关键词:遥感影像;地理国(省)情监测;地表覆盖分类;精度评定
中图分类号:P208 文献标志码:A 文章编号:2095-2945(2020)19-0150-03
Abstract: The land cover classification data is an important part of the national (provincial) geographic conditions census data. This paper takes the land cover classification data from the provincial geographic conditions monitoring data in Sichuan province as an example, based on the technical methods constructed by selecting sampling counties, sets sampling points, and assesses the accuracy of each inspection process, thus realizing the accuracy evaluation of the results of land cover classification data acquisition based on medium-resolution remote sensing images.

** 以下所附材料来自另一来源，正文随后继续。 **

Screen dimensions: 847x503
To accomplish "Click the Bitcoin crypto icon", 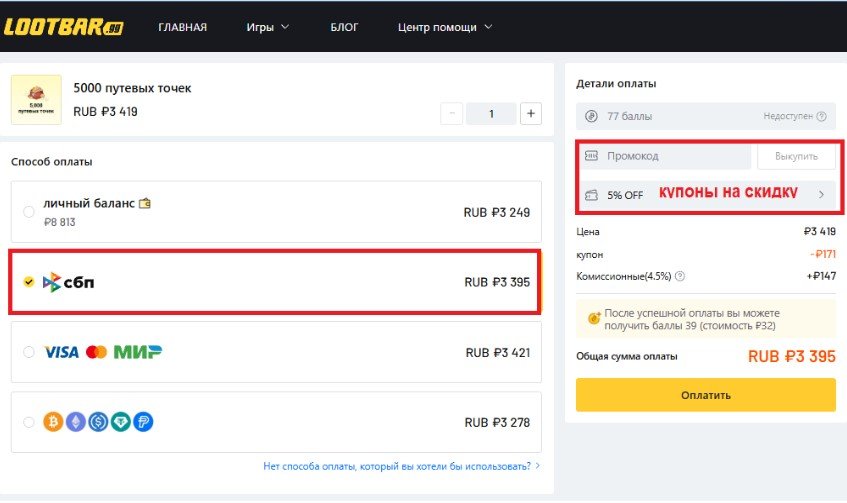I will click(53, 422).
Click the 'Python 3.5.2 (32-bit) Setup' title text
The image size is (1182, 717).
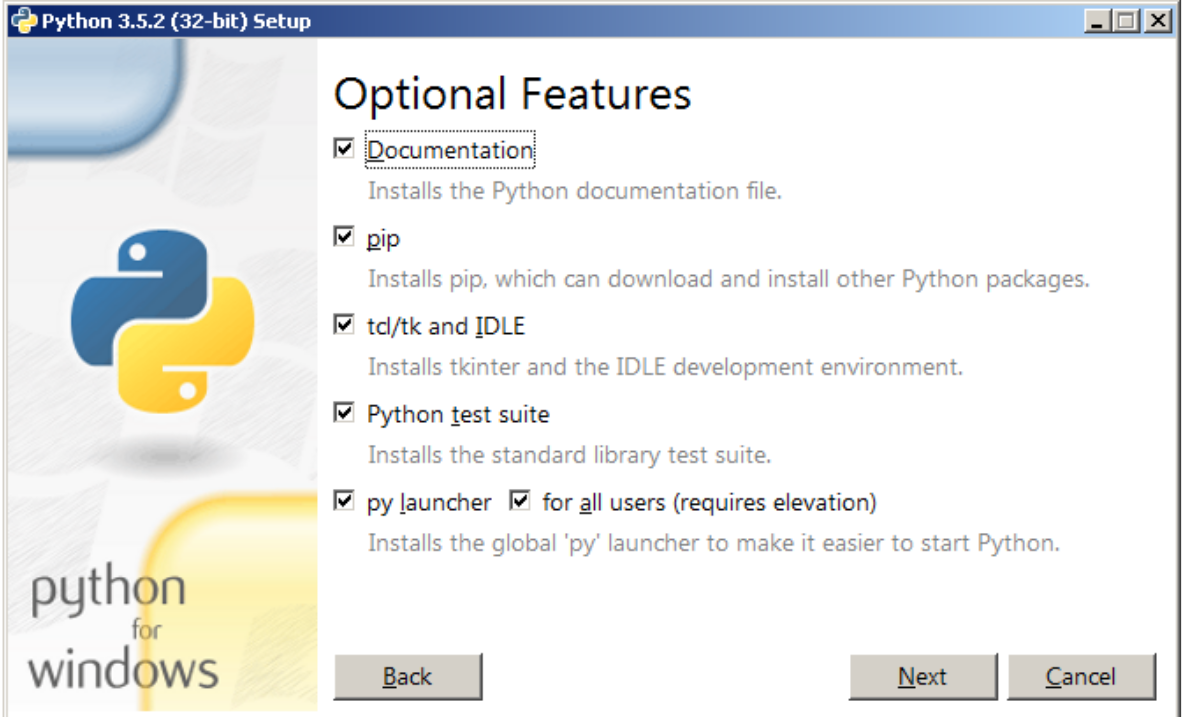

Keywords: remote sensing images; national (provincial) geographic conditions monitoring; land cover classification; accuracy evaluation
1 概述
地理国情普查是获取国情国力信息的重要手段,是掌握自然资源、生态环境以及人类活动基本情况的综合性、基础性工作。其目的是全面获取各类地理国情信息,并进行综合统计分析,揭示经济社会发展和自然资源环境的空间分布及内在关系,实现地理国情信息对政府、企业和公众的服务。
地理国情普查及监测数据是制定和实施国家发展战略与规划、优化国土空间开发格局和各类资源配置的重要依据,是推进生态环境保护、建设资源节约型和环境友好型社会的重要支撑,是做好防灾减灾工作和应急保障服务的重要保障,也是相关行业开展调查统计工作的重要数据基础。
地表覆盖分类数据是地理国情普查和监测成果数据的重要内容,是开展普查数据统计分析和应用的基础性数据。不同于第一次全国地理国情普查,四川省地理省情监测是基于15米分辨率的ETM影像采集的地表覆盖分类数据。地表覆盖分类数据成果精度包含数学精度和分类精度两个方面,通过分析判断地表覆盖分类图斑与所使用遥感影像的套合程度来判定其数学精度,同时以图斑地类判读正确性来判定其分类精度,两者综合进而判定数据的成果精度。该方法对于以高分遥感影像为数据源获取的地表覆盖数据成果精度判定是没有问题的,但由于数据生产采用技术方法的不同和影像可识别性较差等原因[1],在对基于中低分辨率遥感影像采集的地表覆盖分类数据进行精度判定时存在不足,不能准确评定其成果精度。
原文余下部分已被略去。